1.3 improved Fisher Score and maximum information coefficient based feature selection method

The process of the Fisher Score and the feature selection model of the maximum information coefficient designed by the invention is shown in figure 1 and mainly comprises two stages.

As shown in fig. 1, the feature subset selected in two stages is used as the final feature subset, and the specific steps are as follows:

inputting: characteristic data set F ═ F₁,f₂,...,f_k}

And (3) outputting: optimal feature subset F_out。

The first stage is as follows: feature importance analysis

step 1: sequentially calculating corresponding Fisher Score values F in the feature data set F by the formula (4)_k；

step 2: for feature set F as F_kAnd performing descending arrangement.
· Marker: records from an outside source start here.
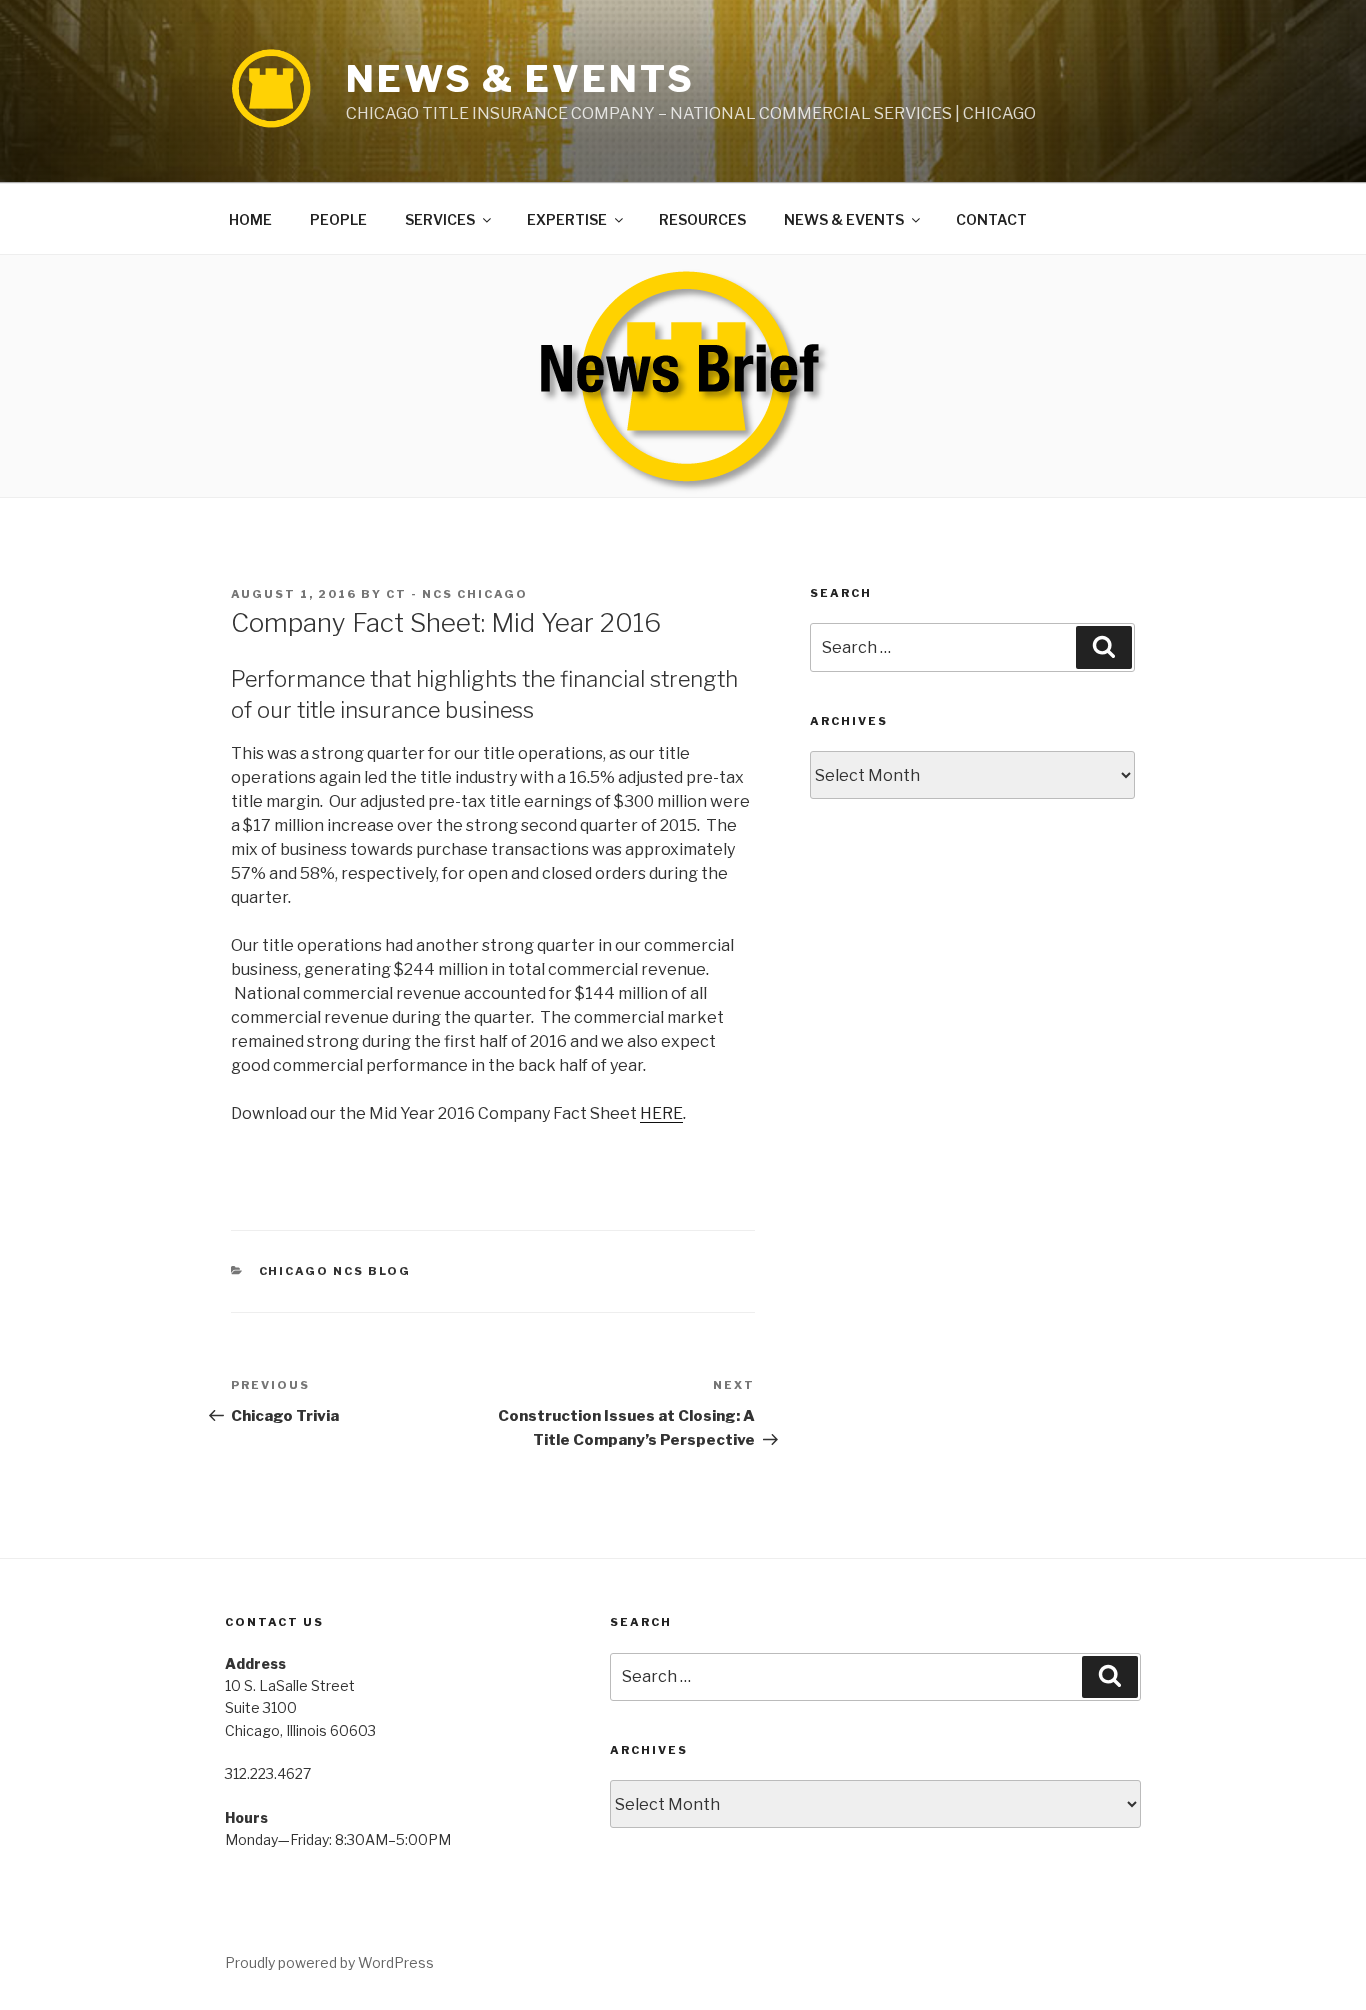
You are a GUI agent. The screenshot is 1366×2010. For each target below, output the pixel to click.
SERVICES (440, 219)
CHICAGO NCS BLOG (335, 1271)
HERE (661, 1113)
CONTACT (991, 219)
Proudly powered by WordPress (329, 1962)
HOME (250, 219)
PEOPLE (338, 219)
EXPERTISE (567, 219)
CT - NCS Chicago (457, 594)
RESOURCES (702, 219)
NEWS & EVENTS (520, 79)
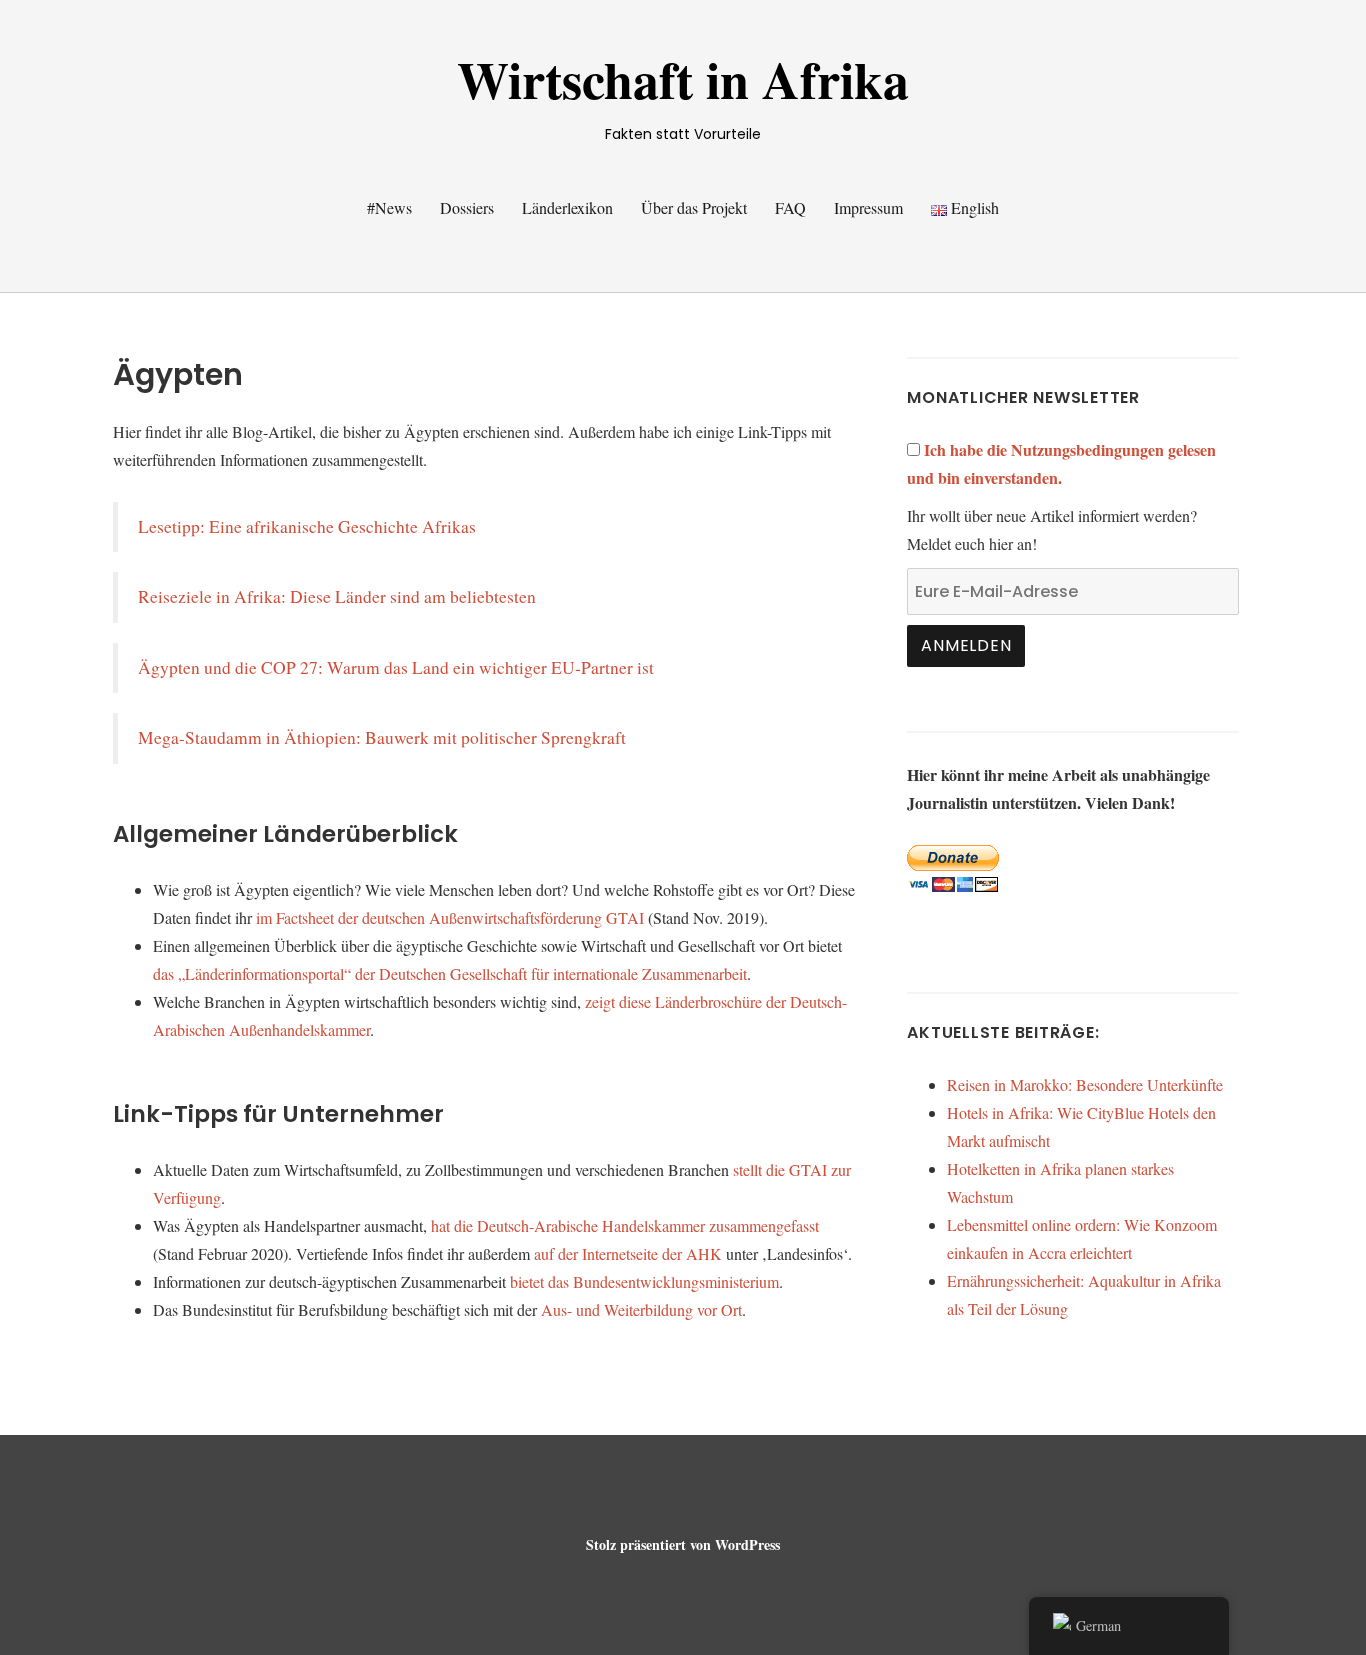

And a second stage: feature redundancy analysis

step 1: according to the F sequence, traversing the F, and successively selecting the F_kCharacteristic f of larger value_iTo which is compared with F_kCharacteristic f of small value_jCalculate Mic (f)_i,f_j)；

step 2: judging Mic (f)_i,f_j) > 0.8, if greater than 0.8, the feature f_jSequence F^·Adjusting to the tail end, updating F and sequencing;

step 3: complete traversal, output F_out。

2 network flow characteristic extraction optimization based on bidirectional residual GRU

The method can effectively overcome gradient disappearance by using a non-saturated activation function, and by taking the characteristic that a residual error structure in a Convolutional Neural Network (CNN) can effectively relieve Network degradation, the invention provides a residual error Gated-loop Unit (Re-GRU) on the basis of a Gated Recurrent Unit (GRU) to relieve the problems of gradient disappearance and Network degradation, simultaneously continuously optimizes a model, introduces a residual error structure, and ensures that the performance of extracting Network flow characteristics by the optimized bidirectional residual error GRU structure is more superior.

2.1 residual gated cyclic Unit

2.1.1 gated cycle cell

The GRU is a simplified improvement of LSTM, each GRU processing unit has only two thresholds, and the GRU unit has only one timing output, so the GRU has less parameter quantity under the condition of ensuring that the timing related information can be effectively transmitted, the unit structure is as shown in fig. 2, and the formula is defined as follows:

z_t＝σ(E_zx_t+R_zh_t-1+Q_z) (6)

s_t＝σ(E_sx_t+R_sh_t-1+Q_s) (7)

a_t＝Tanh(E_aR_a(h_t-1*s_t)+Q_a) (8)

h_t＝(1-z_t)*h_t-1+z_t*a_t (9)

wherein x is_tInput value, h, representing the time t of the current layer_t-1Is the output value of the state at time t-1, z_tAnd s_tThe activation functions sigma of the update gate and the reset gate are Sigmoid functions, a_tFor candidate hidden states at time t, h_tA state vector representing the current time, t Tanh being a hyperbolic tangent activation function (Tanh) of the candidate hidden states, and a model weight parameter E_z、E_s、E_aAnd R_z、R_s、R_aOffset vector is Q_z、Q_s、Q_a。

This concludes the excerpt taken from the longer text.